EXERCISE TASK:
Rewrite the entries below, replacing each occurrence of "GUI agent" with "interface agent" and keeping everything else the same.

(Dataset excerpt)

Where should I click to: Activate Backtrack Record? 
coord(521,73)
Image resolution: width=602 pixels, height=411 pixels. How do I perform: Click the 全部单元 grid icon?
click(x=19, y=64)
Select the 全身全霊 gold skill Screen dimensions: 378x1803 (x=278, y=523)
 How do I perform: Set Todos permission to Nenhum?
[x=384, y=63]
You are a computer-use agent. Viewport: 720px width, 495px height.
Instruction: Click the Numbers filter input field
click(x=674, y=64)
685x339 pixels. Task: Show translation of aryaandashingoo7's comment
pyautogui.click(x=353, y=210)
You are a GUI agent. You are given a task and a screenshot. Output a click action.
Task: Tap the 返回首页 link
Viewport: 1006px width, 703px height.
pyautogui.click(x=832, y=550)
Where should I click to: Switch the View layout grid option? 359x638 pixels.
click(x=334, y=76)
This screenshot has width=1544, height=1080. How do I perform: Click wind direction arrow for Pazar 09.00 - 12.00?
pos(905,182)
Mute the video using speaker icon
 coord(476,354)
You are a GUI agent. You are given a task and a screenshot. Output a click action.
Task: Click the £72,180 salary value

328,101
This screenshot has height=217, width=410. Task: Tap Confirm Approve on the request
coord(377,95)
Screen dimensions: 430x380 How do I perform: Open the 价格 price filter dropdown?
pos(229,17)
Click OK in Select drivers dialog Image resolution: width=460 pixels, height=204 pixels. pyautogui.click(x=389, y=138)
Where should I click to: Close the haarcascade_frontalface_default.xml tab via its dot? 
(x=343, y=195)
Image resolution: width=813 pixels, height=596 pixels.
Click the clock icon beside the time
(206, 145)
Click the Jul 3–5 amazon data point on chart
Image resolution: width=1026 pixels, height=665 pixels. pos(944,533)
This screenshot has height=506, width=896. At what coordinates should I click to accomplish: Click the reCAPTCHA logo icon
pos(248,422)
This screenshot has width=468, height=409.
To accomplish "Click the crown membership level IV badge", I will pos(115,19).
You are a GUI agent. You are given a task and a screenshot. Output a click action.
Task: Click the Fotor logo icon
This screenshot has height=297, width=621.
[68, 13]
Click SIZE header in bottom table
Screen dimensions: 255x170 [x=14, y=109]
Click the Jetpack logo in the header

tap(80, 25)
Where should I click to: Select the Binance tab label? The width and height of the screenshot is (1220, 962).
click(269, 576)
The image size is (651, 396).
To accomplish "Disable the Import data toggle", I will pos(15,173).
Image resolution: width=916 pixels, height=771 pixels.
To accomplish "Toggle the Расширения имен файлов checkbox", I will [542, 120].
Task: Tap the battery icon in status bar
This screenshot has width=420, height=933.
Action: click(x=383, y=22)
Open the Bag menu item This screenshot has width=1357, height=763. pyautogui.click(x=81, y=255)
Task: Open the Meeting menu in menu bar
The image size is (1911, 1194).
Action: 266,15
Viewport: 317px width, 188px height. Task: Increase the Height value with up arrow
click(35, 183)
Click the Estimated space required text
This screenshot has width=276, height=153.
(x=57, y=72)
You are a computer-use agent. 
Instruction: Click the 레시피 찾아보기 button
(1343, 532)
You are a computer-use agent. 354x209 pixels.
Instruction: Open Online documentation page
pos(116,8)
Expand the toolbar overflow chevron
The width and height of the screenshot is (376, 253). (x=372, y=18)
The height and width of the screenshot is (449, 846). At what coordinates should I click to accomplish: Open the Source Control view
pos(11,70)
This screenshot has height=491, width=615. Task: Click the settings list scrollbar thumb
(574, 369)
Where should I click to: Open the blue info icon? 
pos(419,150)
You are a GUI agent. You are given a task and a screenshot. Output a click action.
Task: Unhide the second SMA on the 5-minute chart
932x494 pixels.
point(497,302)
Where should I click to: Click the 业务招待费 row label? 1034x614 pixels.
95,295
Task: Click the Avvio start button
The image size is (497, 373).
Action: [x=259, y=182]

OUTPUT OF THE TASK:
Where should I click to: Activate Backtrack Record? 
coord(521,73)
Image resolution: width=602 pixels, height=411 pixels. How do I perform: Click the 全部单元 grid icon?
click(x=19, y=64)
Select the 全身全霊 gold skill Screen dimensions: 378x1803 (x=278, y=523)
 How do I perform: Set Todos permission to Nenhum?
[x=384, y=63]
You are a computer-use agent. Viewport: 720px width, 495px height.
Instruction: Click the Numbers filter input field
click(x=674, y=64)
685x339 pixels. Task: Show translation of aryaandashingoo7's comment
pyautogui.click(x=353, y=210)
You are a interface agent. You are given a task and a screenshot. Output a click action.
Task: Tap the 返回首页 link
Viewport: 1006px width, 703px height.
pyautogui.click(x=832, y=550)
Where should I click to: Switch the View layout grid option? 359x638 pixels.
click(x=334, y=76)
This screenshot has width=1544, height=1080. How do I perform: Click wind direction arrow for Pazar 09.00 - 12.00?
pos(905,182)
Mute the video using speaker icon
 coord(476,354)
You are a interface agent. You are given a task and a screenshot. Output a click action.
Task: Click the £72,180 salary value

328,101
This screenshot has height=217, width=410. Task: Tap Confirm Approve on the request
coord(377,95)
Screen dimensions: 430x380 How do I perform: Open the 价格 price filter dropdown?
pos(229,17)
Click OK in Select drivers dialog Image resolution: width=460 pixels, height=204 pixels. pyautogui.click(x=389, y=138)
Where should I click to: Close the haarcascade_frontalface_default.xml tab via its dot? 
(x=343, y=195)
Image resolution: width=813 pixels, height=596 pixels.
Click the clock icon beside the time
(206, 145)
Click the Jul 3–5 amazon data point on chart
Image resolution: width=1026 pixels, height=665 pixels. pos(944,533)
This screenshot has height=506, width=896. At what coordinates should I click to accomplish: Click the reCAPTCHA logo icon
pos(248,422)
This screenshot has width=468, height=409.
To accomplish "Click the crown membership level IV badge", I will pos(115,19).
You are a interface agent. You are given a task and a screenshot. Output a click action.
Task: Click the Fotor logo icon
This screenshot has height=297, width=621.
[68, 13]
Click SIZE header in bottom table
Screen dimensions: 255x170 [x=14, y=109]
Click the Jetpack logo in the header

tap(80, 25)
Where should I click to: Select the Binance tab label? The width and height of the screenshot is (1220, 962).
click(269, 576)
The image size is (651, 396).
To accomplish "Disable the Import data toggle", I will pos(15,173).
Image resolution: width=916 pixels, height=771 pixels.
To accomplish "Toggle the Расширения имен файлов checkbox", I will [542, 120].
Task: Tap the battery icon in status bar
This screenshot has width=420, height=933.
Action: click(x=383, y=22)
Open the Bag menu item This screenshot has width=1357, height=763. pyautogui.click(x=81, y=255)
Task: Open the Meeting menu in menu bar
The image size is (1911, 1194).
Action: 266,15
Viewport: 317px width, 188px height. Task: Increase the Height value with up arrow
click(35, 183)
Click the Estimated space required text
This screenshot has width=276, height=153.
(x=57, y=72)
You are a computer-use agent. 
Instruction: Click the 레시피 찾아보기 button
(1343, 532)
You are a computer-use agent. 354x209 pixels.
Instruction: Open Online documentation page
pos(116,8)
Expand the toolbar overflow chevron
The width and height of the screenshot is (376, 253). (x=372, y=18)
The height and width of the screenshot is (449, 846). At what coordinates should I click to accomplish: Open the Source Control view
pos(11,70)
This screenshot has height=491, width=615. Task: Click the settings list scrollbar thumb
(574, 369)
Where should I click to: Open the blue info icon? 
pos(419,150)
You are a interface agent. You are given a task and a screenshot. Output a click action.
Task: Unhide the second SMA on the 5-minute chart
932x494 pixels.
point(497,302)
Where should I click to: Click the 业务招待费 row label? 1034x614 pixels.
95,295
Task: Click the Avvio start button
The image size is (497, 373).
Action: [x=259, y=182]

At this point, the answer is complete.